Finally, a swallow that nests only where it is supposed to. Bank Swallows (Riparia riparia) nest in sand banks, usually in colonies, sometimes in very large colonies. These vertical or near-vertical banks are typically along rivers but may be in dry areas as well, even sand quarries and piles of sand thrown up by construction and then abandoned. Thus like all other swallows, their nest sites can be augmented by human activities.
Bank Swallows are common breeding birds across northern North America. They winter mostly in South America and are common migrants in between. Breeding also all across Eurasia, they are one of the most widely distributed songbirds (like the Barn Swallow).
Bank Swallow colonies range from just a few birds to up to 1,500 active nests.
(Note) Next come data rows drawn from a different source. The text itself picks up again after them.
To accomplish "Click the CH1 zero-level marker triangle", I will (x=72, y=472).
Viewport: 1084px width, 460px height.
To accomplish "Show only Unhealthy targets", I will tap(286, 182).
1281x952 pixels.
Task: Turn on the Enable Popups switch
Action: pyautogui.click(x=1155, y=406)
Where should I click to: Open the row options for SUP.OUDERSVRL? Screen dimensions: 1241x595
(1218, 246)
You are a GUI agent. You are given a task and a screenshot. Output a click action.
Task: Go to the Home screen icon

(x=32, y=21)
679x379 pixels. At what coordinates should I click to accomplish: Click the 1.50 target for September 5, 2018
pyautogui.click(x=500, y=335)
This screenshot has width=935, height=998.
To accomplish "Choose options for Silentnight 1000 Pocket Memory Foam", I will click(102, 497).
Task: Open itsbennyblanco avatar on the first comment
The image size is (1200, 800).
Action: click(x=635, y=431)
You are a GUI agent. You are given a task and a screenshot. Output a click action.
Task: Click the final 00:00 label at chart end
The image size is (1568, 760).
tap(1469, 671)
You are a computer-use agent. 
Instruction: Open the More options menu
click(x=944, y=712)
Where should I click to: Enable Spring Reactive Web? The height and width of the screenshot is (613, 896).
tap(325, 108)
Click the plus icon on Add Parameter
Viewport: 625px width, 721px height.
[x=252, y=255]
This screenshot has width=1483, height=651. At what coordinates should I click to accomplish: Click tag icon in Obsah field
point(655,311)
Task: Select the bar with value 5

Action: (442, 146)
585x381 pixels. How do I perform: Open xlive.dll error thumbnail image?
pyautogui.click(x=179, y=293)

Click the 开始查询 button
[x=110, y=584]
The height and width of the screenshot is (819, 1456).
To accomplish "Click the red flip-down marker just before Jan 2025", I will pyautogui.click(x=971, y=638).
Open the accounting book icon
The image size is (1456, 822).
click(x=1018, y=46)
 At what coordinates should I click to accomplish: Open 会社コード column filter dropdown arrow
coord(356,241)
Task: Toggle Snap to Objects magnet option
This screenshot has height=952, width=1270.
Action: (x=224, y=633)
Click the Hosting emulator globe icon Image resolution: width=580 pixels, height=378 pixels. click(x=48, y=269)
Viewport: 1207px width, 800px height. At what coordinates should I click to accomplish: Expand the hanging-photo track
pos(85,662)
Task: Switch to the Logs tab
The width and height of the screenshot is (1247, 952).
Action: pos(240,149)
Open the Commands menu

The burrows can be quite near to one another but stretch for hundreds of feet along a bank.
At new sites, males begin excavating burrows as pairs are forming. A male with a burrow will fly after a female and attempt to attract her to the burrow, where he lands at the opening. If she is interested, she will accompany him inside, where copulation takes place.
Although Bank Swallows are socially monogamous, males constantly attempt extra-pair copulations. When a female leaves the nest, her mate often flies right on her tail to keep other males from attempted mating, and this is successful most of the time. These flights, usually with three or more birds, can be seen constantly around colonies early in the season. One researcher found that males could actually distinguish heavier females, apparently receptive to breeding, and preferentially chase them.
The burrow is dug with beak, feet and wings. The excavation takes about 4 or 5 days, and then the female begins to gather material for the nest at the end of the burrow, taking another few days. The four or five eggs are laid one each day, and incubation, mostly by the female, ensues for about two weeks after the last egg is laid.
Both adults gather food for the brood, and it has been estimated they bring about 60 prey items/visit and feed the entire brood about 7,000 insects in total. If you're worried about bugs, it would seem to pay to live near a Bank Swallow colony. 500 nests x 7,000 insects = 3.5 million fewer insects in three weeks! But what would the Society for the Prevention of Cruelty to Insects say about that?
The young leave the nest at about three weeks of age and gather in communal perching areas, where they are fed for up to another week. Adults recognize their own young vocally among the clamoring of many individuals, much like the case in a tern or gull or penguin colony.